_Opdracht_.
Schrijf de brief over de afhandeling van meldingen van burgers door de politie verder, aansluitend op de laatste zin.

_Gegeven tekst_.
.....

29 628
Politie

nr. 55
BRIEF VAN DE MINISTER VAN BINNENLANDSE ZAKEN EN KONINKRIJKSRELATIES

Aan de Voorzitter van de Tweede Kamer der Staten-Generaal

Den Haag, 26 september 2007

Hierbij bied ik u het onderzoeksrapport «Melden, niet voor niets» aan van de Inspectie Openbare Orde en Veiligheid1. De Inspectie OOV doet hierin verslag van haar onderzoek naar de wijze waarop de Nederlandse politie omgaat met meldingen van burgers, met name voor wat betreft de niet-spoedeisende meldingen. Doelstelling van het onderzoek is geweest om de regiokorpsen handvatten te bieden voor, en aan te zetten tot, het adequaat inrichten en verder verbeteren van het totale meldingenproces. Dit komt namelijk zowel de informatiepositie van de politie als het oordeel van de burger over het contact met de politie ten goede.

De Inspectie stelt vast dat er binnen de korpsen momenteel veel ontwikkelingen spelen op het gebied van verbetering van de dienstverlening en de bereikbaarheid. Aanleiding hiervoor zijn onder andere de verschillende metingen naar de telefonische bereikbaarheid van korpsen en de kwaliteit van het eerste telefooncontact geweest.

Kijkend naar het meldingenproces stelt de Inspectie vast dat de wijze waarop de korpsen (fysiek, telefonisch, schriftelijk en electronisch) voor burgers die een melding willen doen bereikbaar zijn, over het algemeen goed geregeld is.

.....

_Verstrekte gegevens_.
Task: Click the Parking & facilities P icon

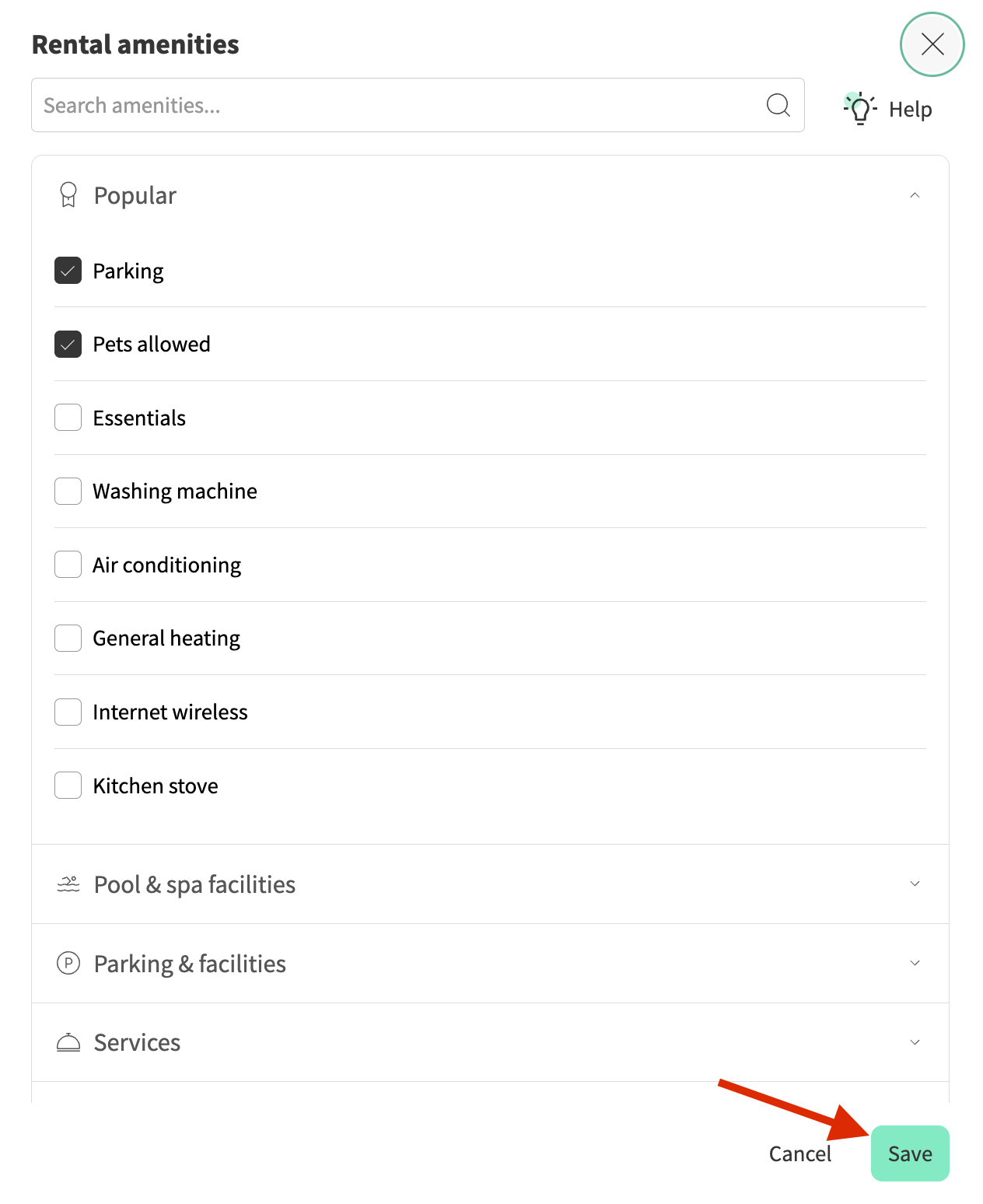Action: click(x=68, y=964)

.....

_Uitgewerkt antwoord_.
Tegelijkertijd constateert ze dat er momenteel nog veel verschillen tussen de korpsen zijn in de mate waarin binnen de korpsen aandacht wordt besteed aan de ontwikkelingen aan de achterkant van het meldingenproces, bijvoorbeeld wat betreft de kwaliteit van de doorschakeling van de front naar de backoffice en het informeren van burgers over de afhandeling van meldingen.

Als specifieke knelpunten noemt de Inspectie dat veel korpsen geen overall-visie op het totale meldingenproces hebben, de registratie van niet-spoedeisende meldingen veelal voor verbetering vatbaar is, dat burgers vaak niet terughoren wat er met een melding is gedaan, dat er veel verschillen zijn tussen korpsen in de mate van aandacht voor opleidingen en naleving van procedures, en dat bijna de helft van de korpsen niet periodiek het meldingenproces evalueert.

Ik onderschrijf de conclusie van de Inspectie OOV dat het gehele proces van de meldingen aandacht behoeft. Waar tot nu toe veelal de nadruk op de voorkant lag, vraagt de Inspectie terecht ook aandacht voor het vervolg, en daarmee dus voor het gehele proces van intake, opvolging en afhandeling van meldingen.

Aangezien een goed meldingenproces cruciaal is voor de informatiepositie van de politie acht ik het met de Inspectie opmerkzaam om te moeten constateren dat er knelpunten zijn waar het gaat om het achteraf informeren van burgers. Tegelijkertijd is het verheugend om vast te stellen dat inmiddels vele korpsen dit knelpunt onderkennen en recentelijk diverse trajecten zijn gestart om hierin verbetering aan te brengen.

Aangezien in het rapport geen specifieke aanbevelingen aan mijn departement zijn gedaan laat ik een meer diepgaande reactie op de opgenomen aanbevelingen over aan het Korpsbeheerdersberaad en de Raad van Hoofdcommissarissen.

In mijn periodieke overleg zal ik die reactie met hen bespreken. Ik ga er vanuit dat zij op adequate wijze de geconstateerde knelpunten aanpakken en de gedane aanbevelingen oppakken. Dat immers zal niet alleen de informatiepositie van de politie, maar ook de dienstverlening aan de burgers en daarmee het vertrouwen van burgers in de politie ten goede komen.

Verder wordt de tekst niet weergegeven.